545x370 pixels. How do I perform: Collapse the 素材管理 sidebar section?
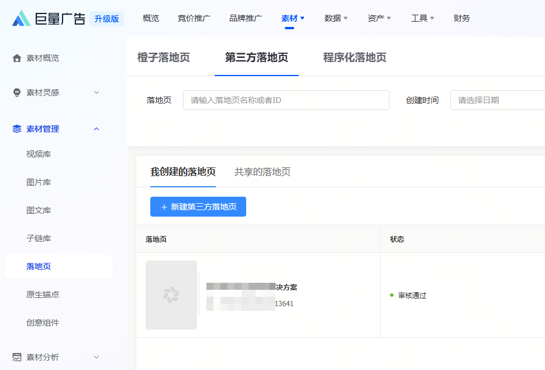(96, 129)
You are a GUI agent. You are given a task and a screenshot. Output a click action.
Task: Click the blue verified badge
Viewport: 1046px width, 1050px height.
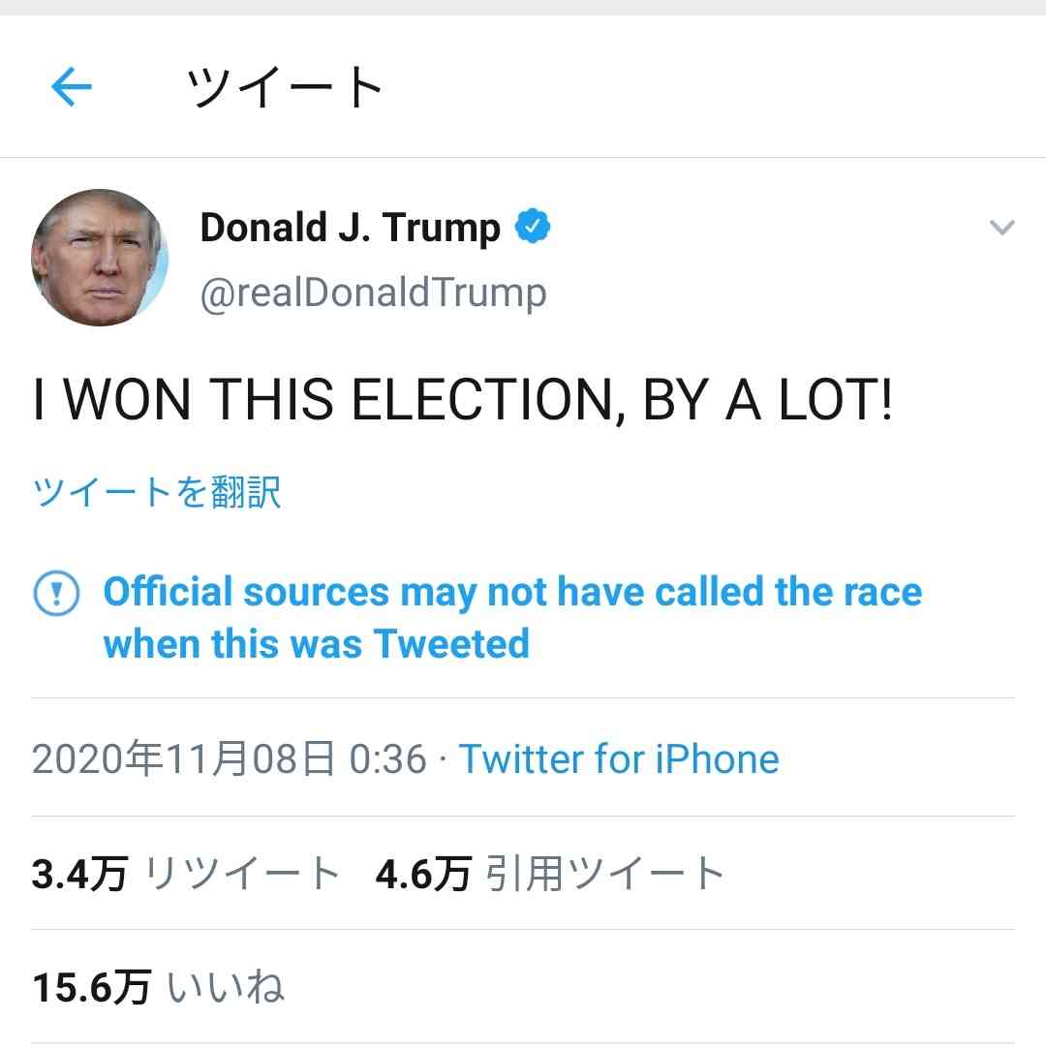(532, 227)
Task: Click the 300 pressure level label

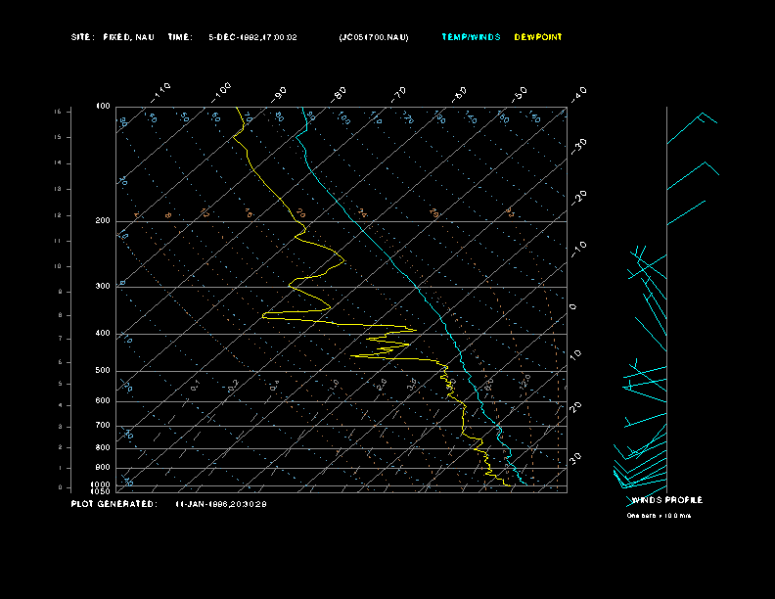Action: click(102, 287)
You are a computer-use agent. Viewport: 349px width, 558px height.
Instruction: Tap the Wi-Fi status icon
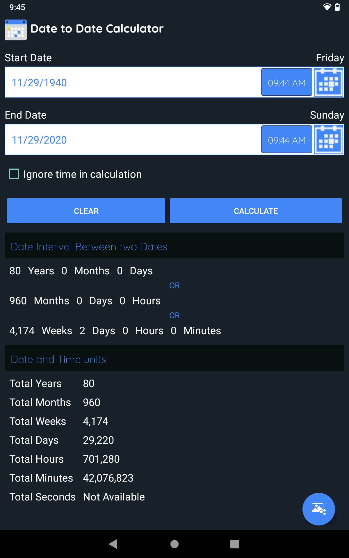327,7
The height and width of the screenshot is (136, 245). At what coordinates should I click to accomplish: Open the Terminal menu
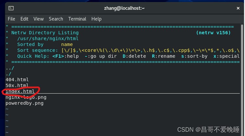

------

Exercise details:
Copy the text of each item above word for word, and leave the pictures out of your copy.

Final result:
545x370 pixels. How do I perform: Collapse the 素材管理 sidebar section?
(96, 129)
You are a GUI agent. You are given a task and a screenshot. Output a click action.
Task: Click the blue verified badge
Viewport: 1046px width, 1050px height.
(532, 227)
Task: Click the 300 pressure level label

Action: click(102, 287)
You are a computer-use agent. Viewport: 349px width, 558px height.
Instruction: Tap the Wi-Fi status icon
327,7
The height and width of the screenshot is (136, 245). At what coordinates should I click to accomplish: Open the Terminal menu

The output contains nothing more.